**GIVEN PROBLEM**
Extract the items below verbatim, from the line with "You are a computer-use agent." up to and including the line with "tap(106, 344)".

╭─ DATA SUPPLIED

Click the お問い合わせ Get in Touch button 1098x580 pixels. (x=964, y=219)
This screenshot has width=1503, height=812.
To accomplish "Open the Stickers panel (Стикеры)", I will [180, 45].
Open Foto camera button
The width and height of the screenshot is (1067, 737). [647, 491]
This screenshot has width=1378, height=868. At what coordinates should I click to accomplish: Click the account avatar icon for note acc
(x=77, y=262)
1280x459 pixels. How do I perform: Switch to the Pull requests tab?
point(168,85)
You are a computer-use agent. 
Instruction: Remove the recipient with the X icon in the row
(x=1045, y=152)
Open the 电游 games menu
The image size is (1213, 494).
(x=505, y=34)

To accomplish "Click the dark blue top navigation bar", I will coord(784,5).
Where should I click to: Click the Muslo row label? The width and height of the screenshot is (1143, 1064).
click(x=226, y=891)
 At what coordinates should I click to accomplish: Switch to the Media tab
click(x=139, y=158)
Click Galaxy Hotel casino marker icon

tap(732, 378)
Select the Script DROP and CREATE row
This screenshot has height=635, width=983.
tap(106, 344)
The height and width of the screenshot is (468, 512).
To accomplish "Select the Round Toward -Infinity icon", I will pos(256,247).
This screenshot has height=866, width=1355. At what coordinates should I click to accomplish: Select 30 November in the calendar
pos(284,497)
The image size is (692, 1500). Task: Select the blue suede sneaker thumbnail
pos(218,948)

╰─

**WRITTEN REPLY**
You are a computer-use agent. 
Instruction: Remove the recipient with the X icon in the row
(x=1045, y=152)
Open the 电游 games menu
The image size is (1213, 494).
(x=505, y=34)

To accomplish "Click the dark blue top navigation bar", I will coord(784,5).
Where should I click to: Click the Muslo row label? The width and height of the screenshot is (1143, 1064).
click(x=226, y=891)
 At what coordinates should I click to accomplish: Switch to the Media tab
click(x=139, y=158)
Click Galaxy Hotel casino marker icon

tap(732, 378)
Select the Script DROP and CREATE row
This screenshot has height=635, width=983.
tap(106, 344)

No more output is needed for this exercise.